**Prompt:** Return nothing but the lines from the one with "The image size is (850, 587)." through the one with "The height and" in the data below, word for word and without pictures.

**Recorded data:**
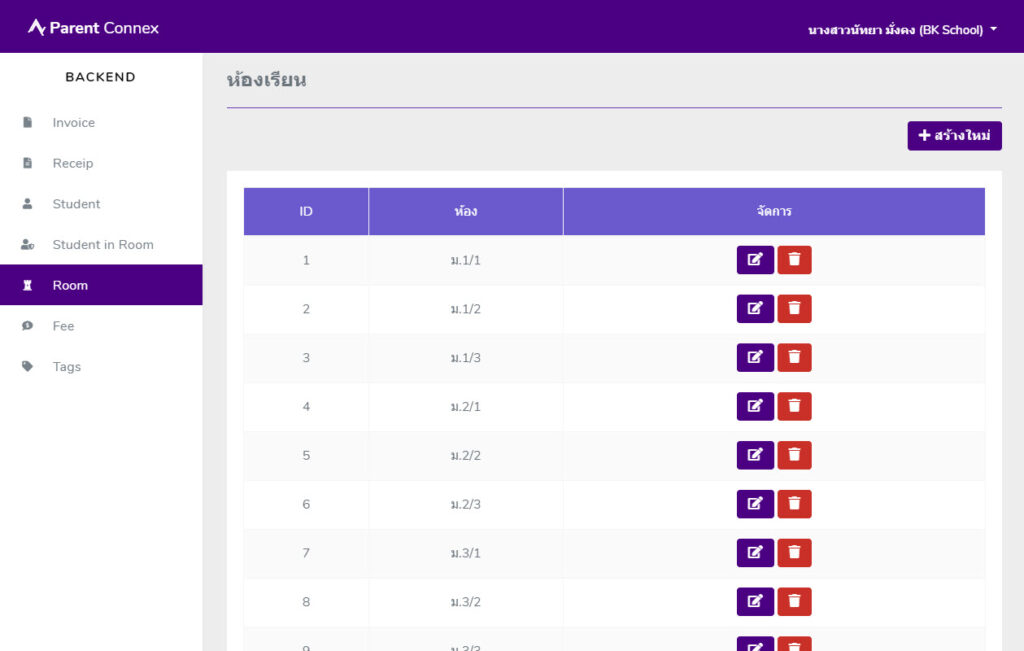Open the user account dropdown menu
This screenshot has width=1024, height=651.
[x=902, y=30]
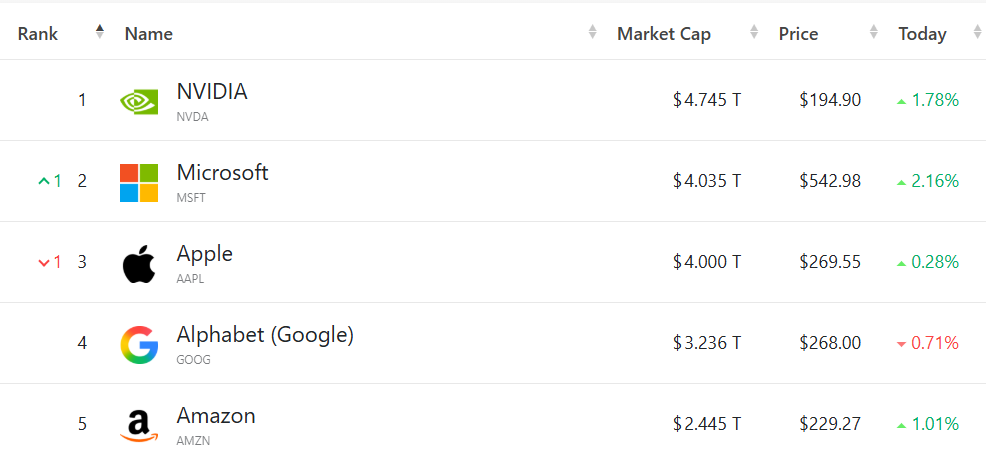Toggle sort arrows beside Name header

[592, 33]
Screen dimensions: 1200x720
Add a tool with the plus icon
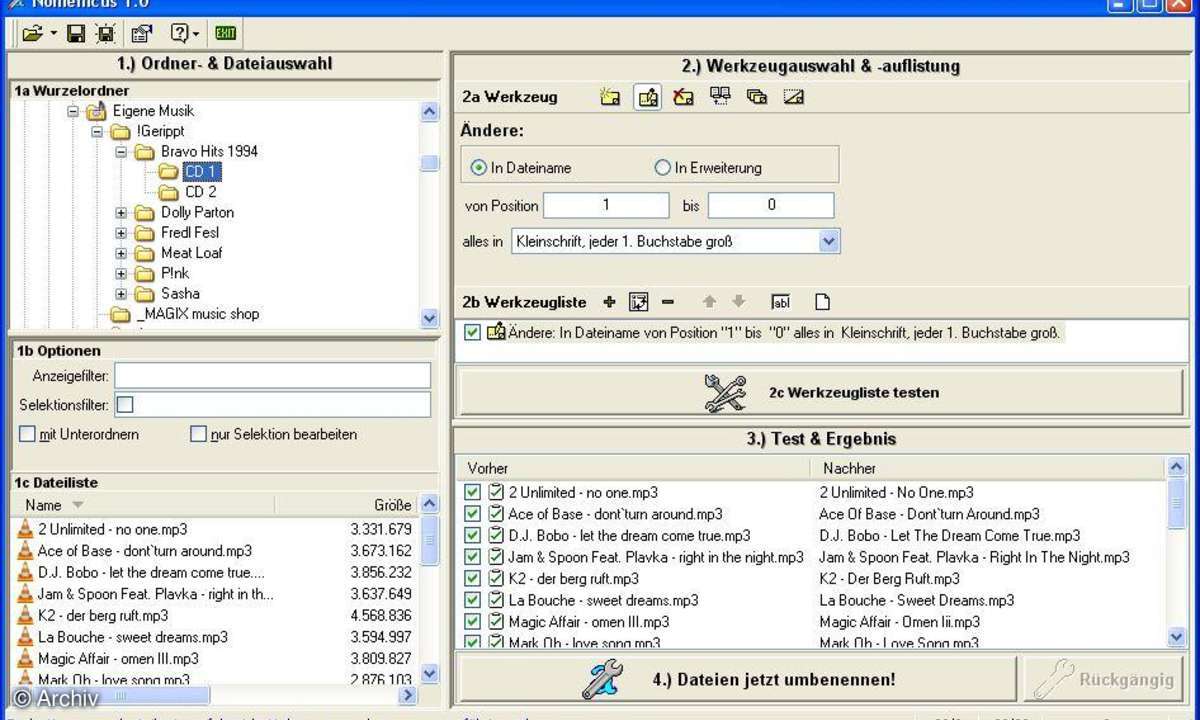point(610,301)
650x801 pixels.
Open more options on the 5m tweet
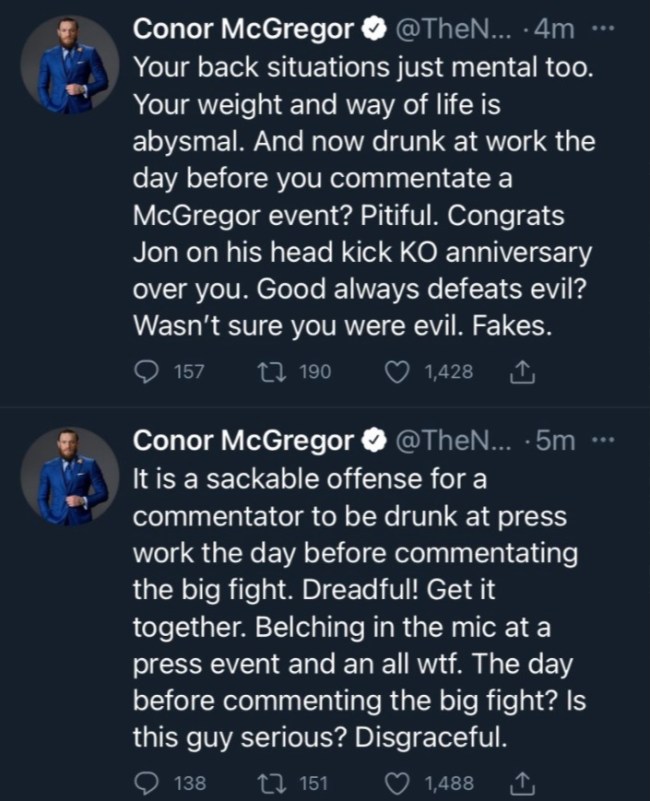[x=600, y=440]
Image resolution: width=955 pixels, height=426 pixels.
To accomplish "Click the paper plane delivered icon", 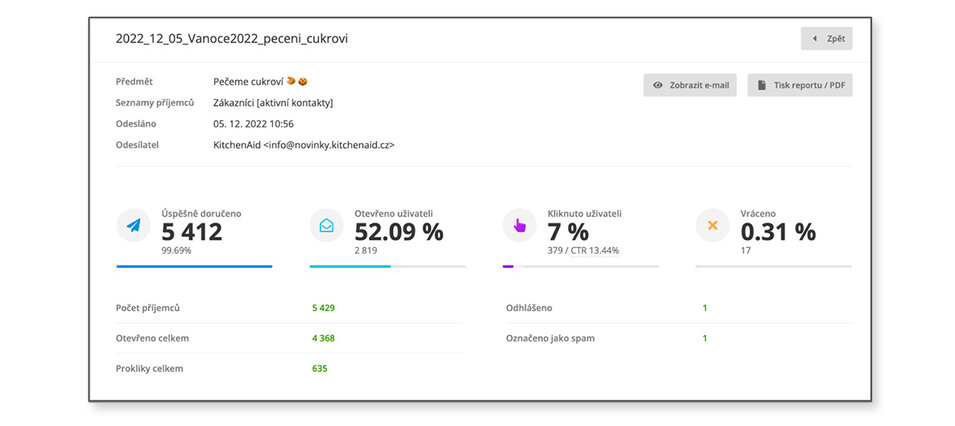I will pyautogui.click(x=133, y=226).
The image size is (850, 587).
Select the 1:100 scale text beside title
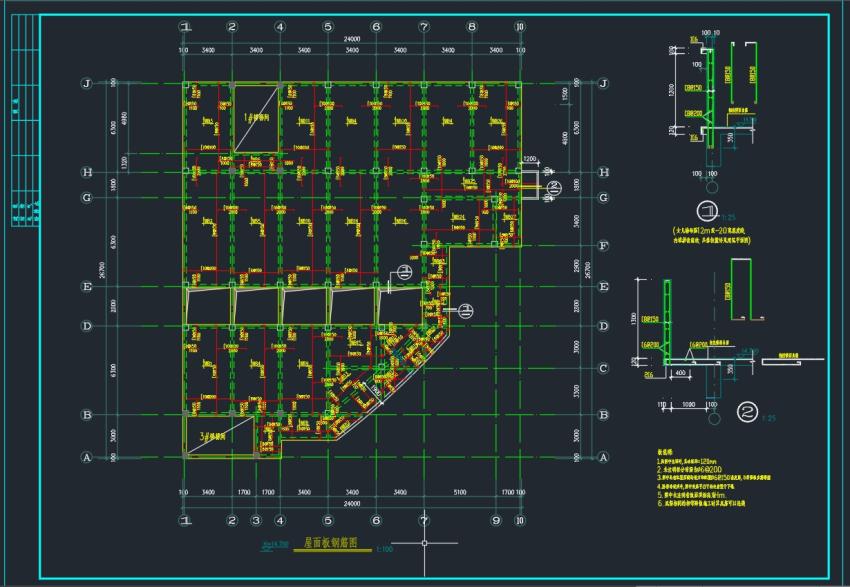pyautogui.click(x=384, y=549)
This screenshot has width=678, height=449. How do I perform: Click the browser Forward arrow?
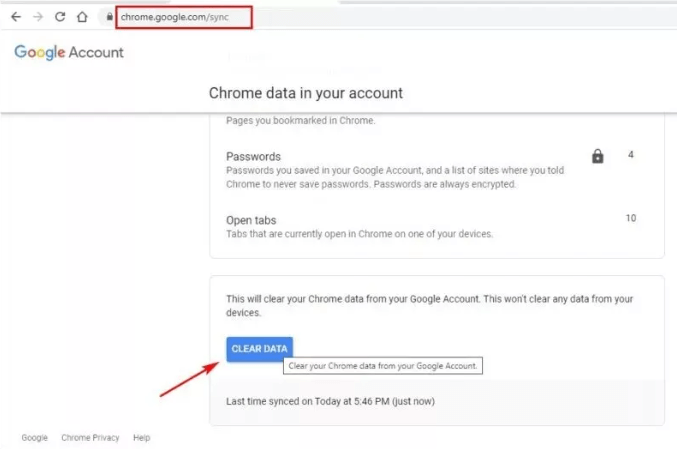[38, 17]
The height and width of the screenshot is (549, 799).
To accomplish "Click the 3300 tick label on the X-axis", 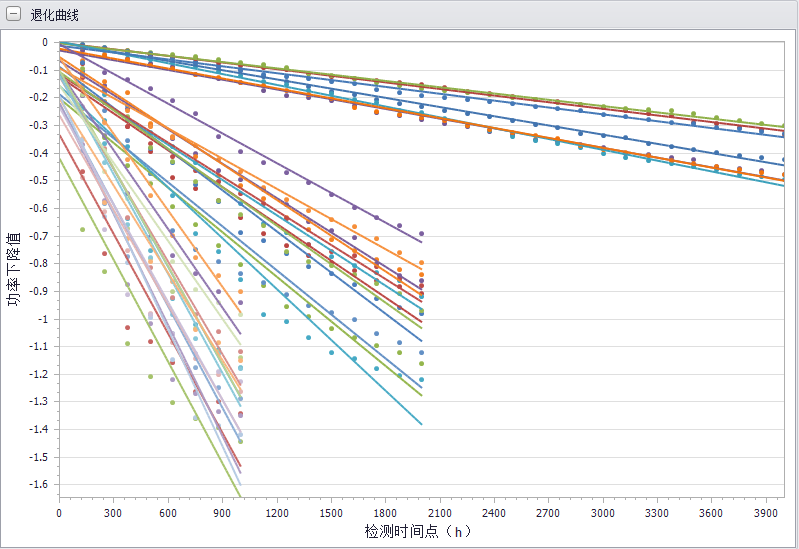I will click(x=657, y=512).
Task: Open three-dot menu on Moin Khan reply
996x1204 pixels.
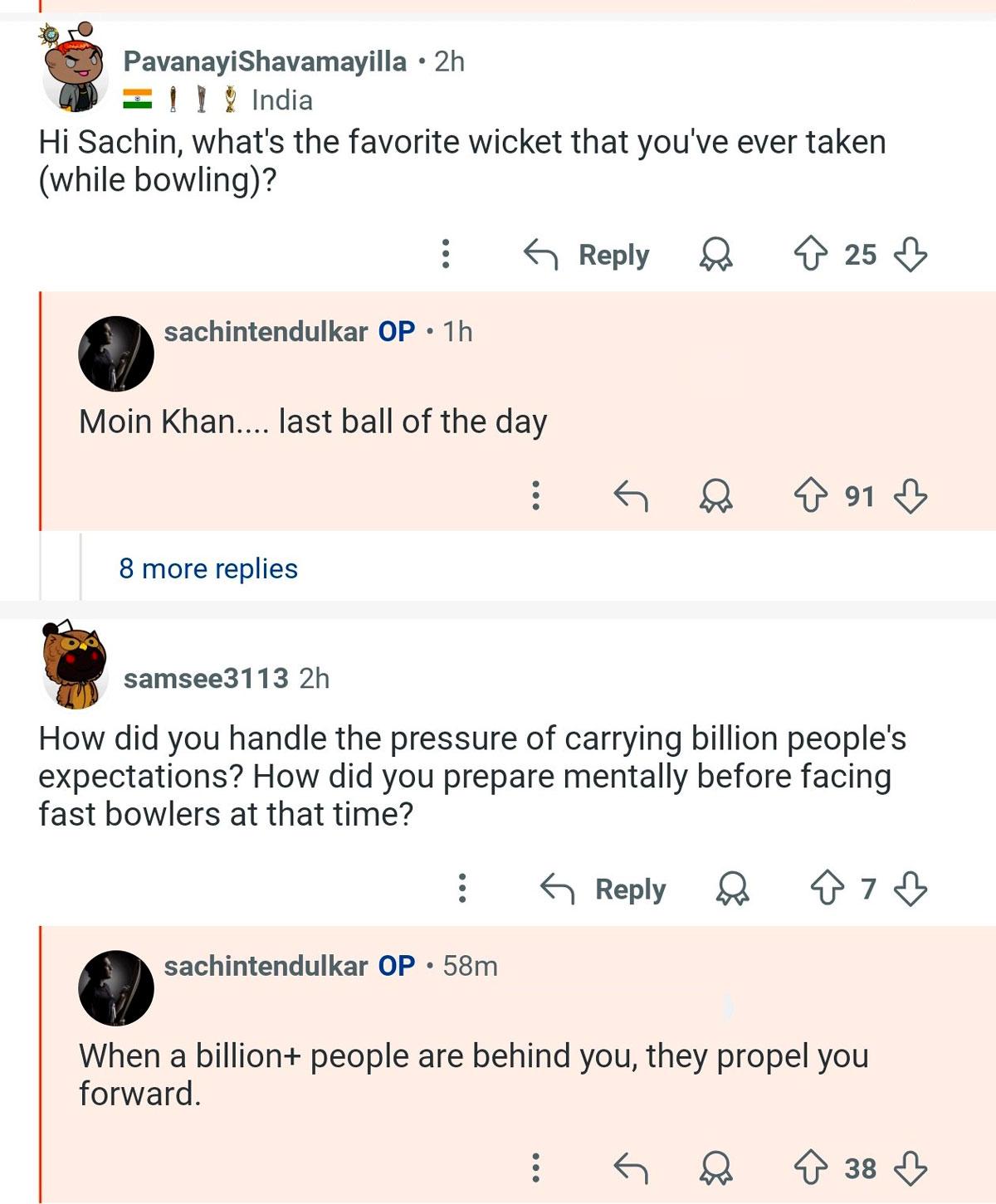Action: (536, 496)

**Exercise response:**
The image size is (850, 587).
Select the 1:100 scale text beside title
pyautogui.click(x=384, y=549)
This screenshot has width=678, height=449. How do I perform: Click the browser Forward arrow?
[38, 17]
The height and width of the screenshot is (549, 799).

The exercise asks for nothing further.